Is more than common when you find a piece of code that you are not suppose to touch and has not been wrote by someone in your team to just pass over it without caring, and the end is ‘ok’ to think that is not of your concern.
For peace’s sake maybe.
Pair programming showed me that when a code is shitty is shitty and you should not stay silent before it.
And you have to tell to the guy who wrote it why it’s shitty.
Because that code is also yours code, you are working on it and the results of your team depends also on that smelly crap from hell of a giant switch/case.
Simple as that.
Which means that all the team must have the shared target of improve it and improve itself as a devs team.
By studying and sharing knowledge.
Because at the end, after some time, is not only about sharing code but is about sharing successes, sharing failures, sharing skills, sharing commitment, sharing trust.
Being part of the Team.
(PS: never used Rubocop or any static code quality analyzer with PP, they are good but not really necessary with the right discipline)
From Brat to Senior
One of the best part in my opinion of PP was the mentoring.
And it’s also the one that put me in the most angry work situations ever.
Because when you have to work side by side with some fresh hired post-degree junior dev with overgeneralization and comments mania and you are the sheriff in town it’s always hard to keep your common pace slow.

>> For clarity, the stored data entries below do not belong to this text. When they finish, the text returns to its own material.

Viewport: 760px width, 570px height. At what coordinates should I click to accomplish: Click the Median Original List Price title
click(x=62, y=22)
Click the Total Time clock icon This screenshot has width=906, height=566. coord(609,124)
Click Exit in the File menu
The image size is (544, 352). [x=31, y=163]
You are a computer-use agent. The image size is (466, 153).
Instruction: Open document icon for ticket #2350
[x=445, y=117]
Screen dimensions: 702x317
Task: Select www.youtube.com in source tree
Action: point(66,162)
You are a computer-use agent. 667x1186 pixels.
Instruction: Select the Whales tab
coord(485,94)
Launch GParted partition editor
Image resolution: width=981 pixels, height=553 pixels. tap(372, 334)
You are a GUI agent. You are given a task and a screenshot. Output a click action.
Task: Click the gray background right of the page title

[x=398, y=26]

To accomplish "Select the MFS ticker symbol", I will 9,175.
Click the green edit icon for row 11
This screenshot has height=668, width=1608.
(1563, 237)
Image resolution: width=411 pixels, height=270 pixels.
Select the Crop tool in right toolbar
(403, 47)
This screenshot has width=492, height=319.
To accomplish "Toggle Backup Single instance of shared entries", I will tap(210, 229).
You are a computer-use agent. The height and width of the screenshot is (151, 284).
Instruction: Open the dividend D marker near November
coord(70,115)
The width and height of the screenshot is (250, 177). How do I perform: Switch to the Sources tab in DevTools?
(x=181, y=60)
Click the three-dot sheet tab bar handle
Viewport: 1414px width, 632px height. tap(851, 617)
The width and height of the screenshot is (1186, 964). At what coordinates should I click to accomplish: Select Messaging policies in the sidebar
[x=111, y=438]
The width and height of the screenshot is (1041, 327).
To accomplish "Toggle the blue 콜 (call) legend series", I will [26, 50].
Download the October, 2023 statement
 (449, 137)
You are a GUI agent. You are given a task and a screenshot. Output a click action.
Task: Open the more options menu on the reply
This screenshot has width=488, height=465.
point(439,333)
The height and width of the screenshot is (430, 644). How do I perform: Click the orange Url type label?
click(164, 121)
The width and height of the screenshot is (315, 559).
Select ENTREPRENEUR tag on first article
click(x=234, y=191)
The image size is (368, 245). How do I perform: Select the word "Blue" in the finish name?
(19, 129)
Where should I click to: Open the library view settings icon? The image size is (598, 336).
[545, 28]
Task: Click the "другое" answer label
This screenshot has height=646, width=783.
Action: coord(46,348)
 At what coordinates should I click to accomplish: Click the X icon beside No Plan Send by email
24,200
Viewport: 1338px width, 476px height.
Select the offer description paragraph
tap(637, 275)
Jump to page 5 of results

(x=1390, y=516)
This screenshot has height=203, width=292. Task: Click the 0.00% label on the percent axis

But you have to, because this new kid is going to be part of your team.
And one day he will be as fast as you.
Ok, maybe this is a bit too romantic but the point is the same.
It’s just impossible to not learn something doing PP, maybe that something is not that much if you are the Senior in the pair but for sure for the other there’s no better way to grow as a developer than to be mentored in this way.
And there’s no better way to understand what are you doing as Senior than explaining it to someone.
And it’s also a great way for getting a free cake-of-gratitude-for-da-masta.
Pair Programming is tiring AF.
Because you have to deal all the time with another head, fighting sometimes, interrupt his sleep others.
And if code quality and the red-green-refactoring cycle have teached me something for sure it’s
Fuck man! Keep it simple!
Huge artifacts with absurd combinations of configurations, flavours, colors are really not necessary to the 90% of the situations.
And for the remaining 10% there’s an external module.
If I have to deal with my pair why should I lose time to implement the most complex solution, test it and fight for this stupid idea?
Probably I just need to detach from the keyboard for some minutes.
Probably I just need to kick his ass on Mortal Kombat X.
These are the results of my experience with this interesting way of doing software in team.
I don’t think is the best way ever but if you are having any kind of problems in your team related to social dynamics or knowledge sharing maybe this jabber I just wrote could be useful to you somehow.